When electronic pump 10 operates, the drunkenness takes place for 9 axial of impeller rotor subassembly, and during toward the 11 direction drunkenness of pump case, 1 upper surface of axle sleeve rubs with 11 bottom parts of pump case (if locate the D type gasket of 11 bottoms of pump case), and when the drunkenness of 16 bottoms of casing, 1 lower surfaces of axle sleeve rubs with 16 bottoms of casing, and axle sleeve 1 adopts wear-resistant material: enhanced PPS (CF 10-30%).

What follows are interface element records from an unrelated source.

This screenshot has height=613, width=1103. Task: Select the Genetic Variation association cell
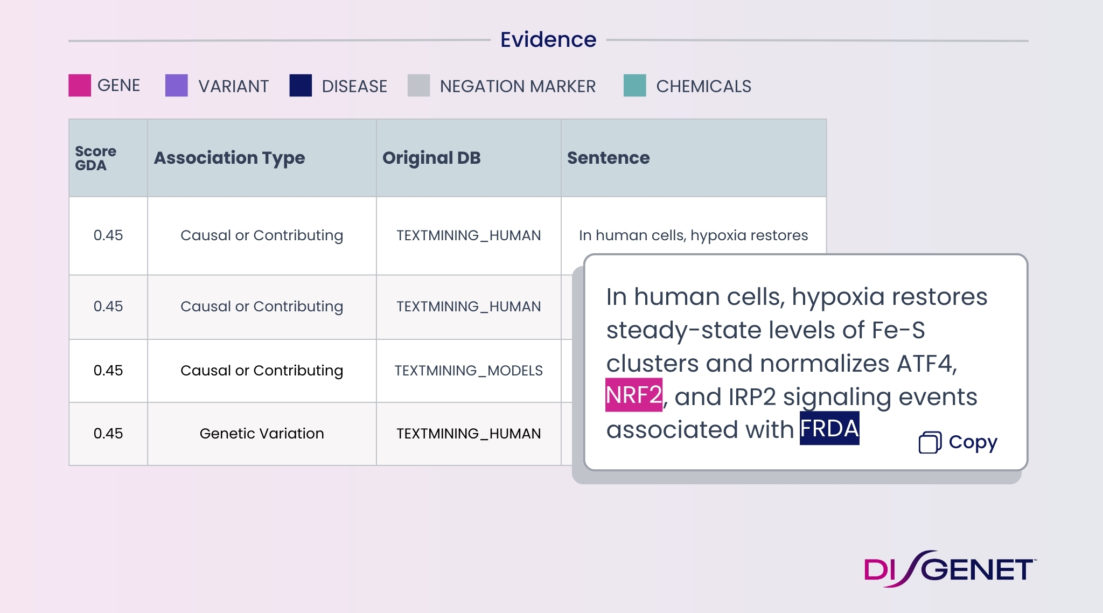261,433
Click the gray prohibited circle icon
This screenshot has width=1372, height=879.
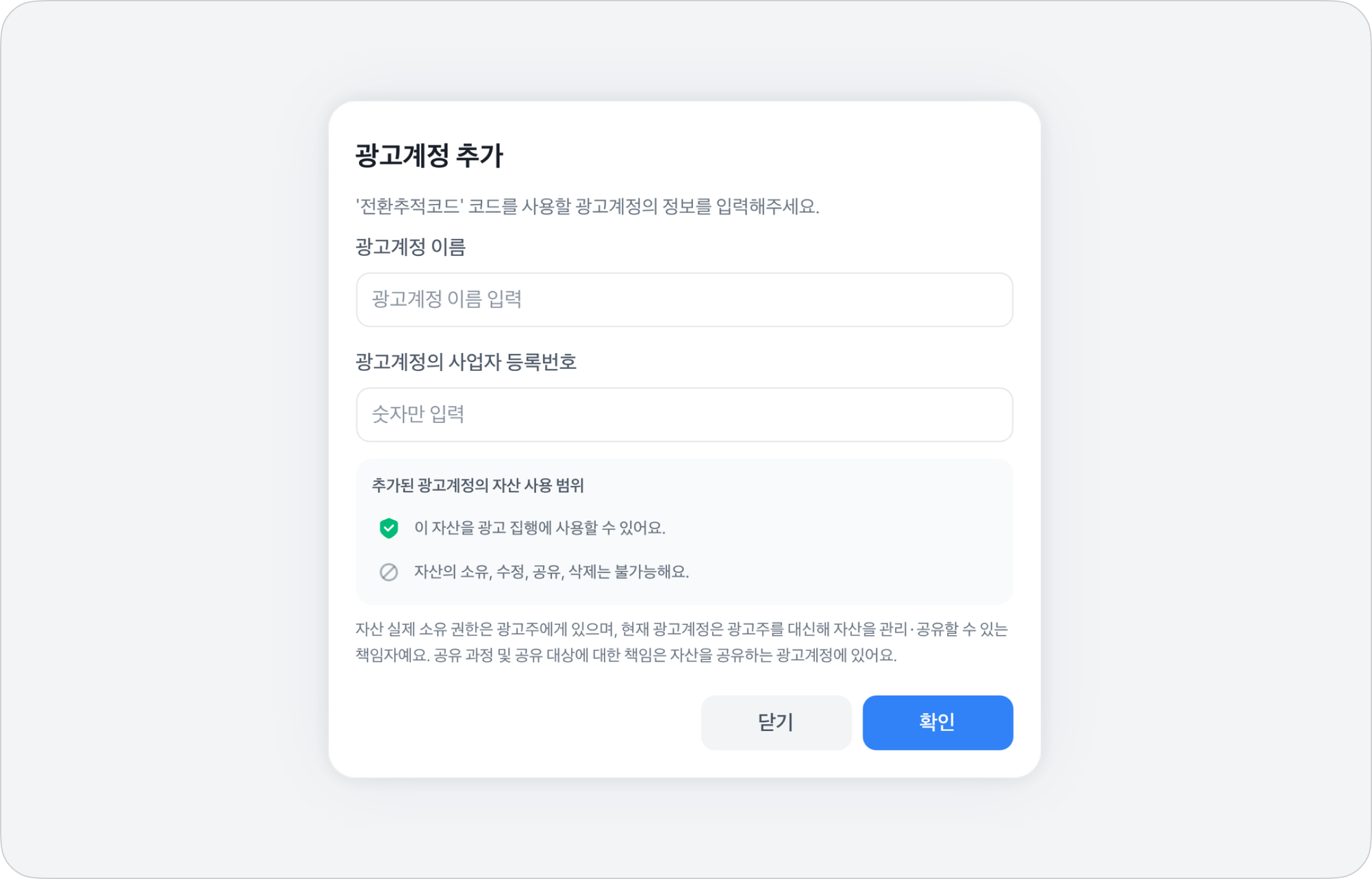coord(389,572)
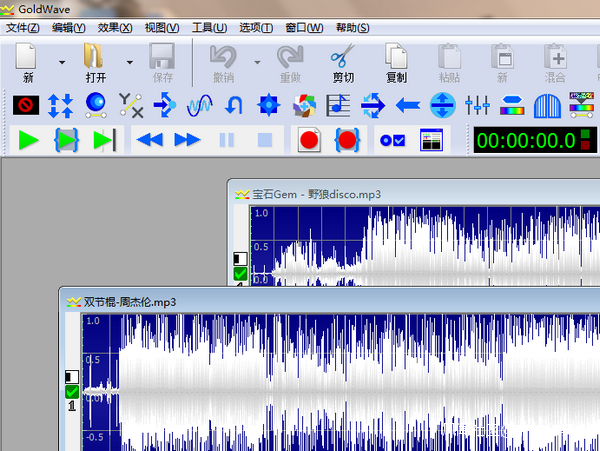Start recording with the red Record button
This screenshot has width=600, height=451.
(x=308, y=140)
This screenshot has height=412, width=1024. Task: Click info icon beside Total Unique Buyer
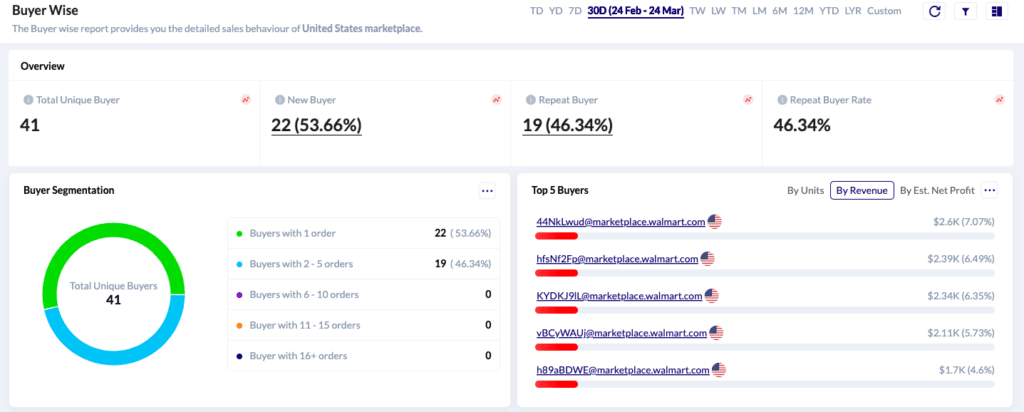coord(28,101)
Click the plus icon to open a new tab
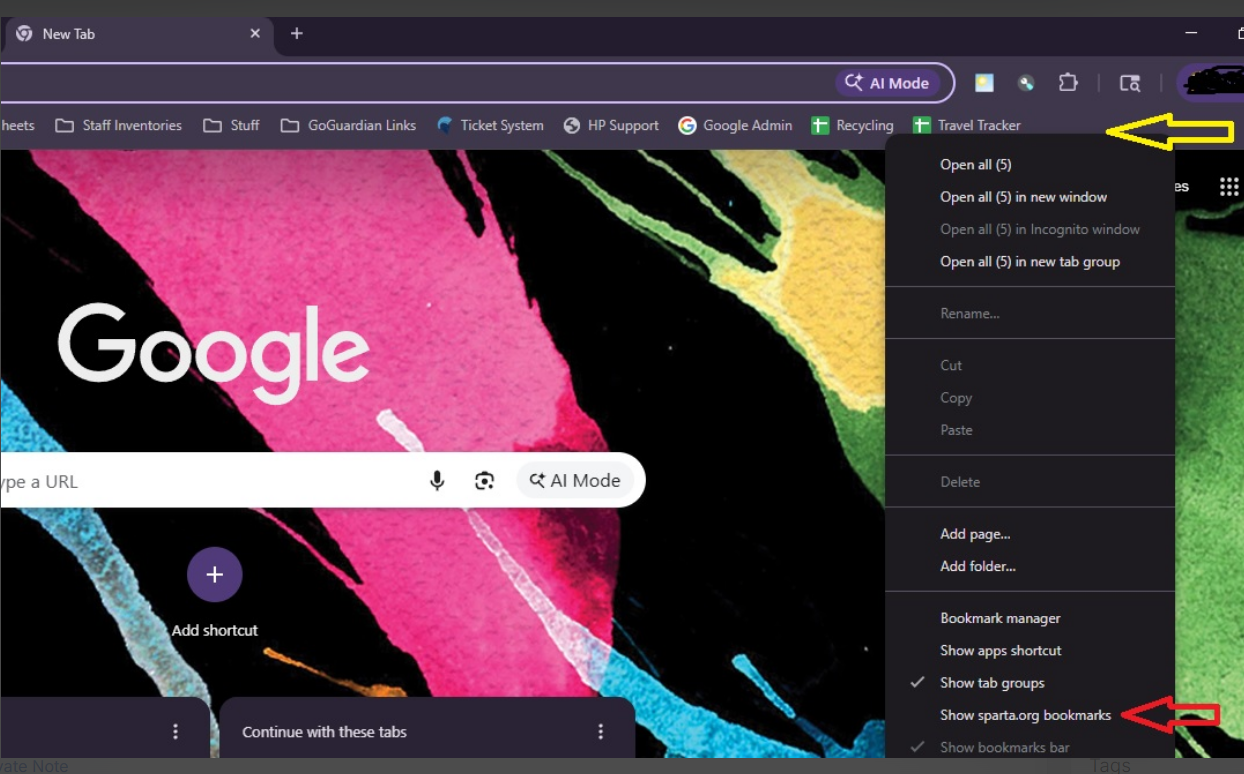This screenshot has width=1244, height=774. click(296, 33)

According to the electronic water pump 10 provided by the scheme, the shaft sleeve 1 is integrated with the rotor as a sliding bearing, the rotating shaft 17 is fixed with the machine shell 16, the impeller rotor assembly 9 is inserted into the rotating shaft 17 to form clearance fit, the shaft sleeve 1 is made of wear-resistant materials, the inner wall of the shaft sleeve 1 is provided with the through groove and communicated with the air gap between the stator assembly 13 and the impeller rotor assembly 9, and cooling liquid flows when the water pump operates to realize self-cooling.

Of course, the stator module 13 may also be integrally formed by injection molding, and then the shell assembly is injection molded, the casing 16 is a casing injection molded body, the stator module 13 is plastically packaged inside the casing injection molded body, the rotating shaft 17 is embedded inside the casing injection molded body, and the stator module 13, the rotating shaft 17 and the casing injection molded body become the casing assembly, so that the stator module 13 is plastically packaged inside the casing injection molded body to form self-sealing.

Specifically, the electronic water pump is an electronic water pump for a vehicle.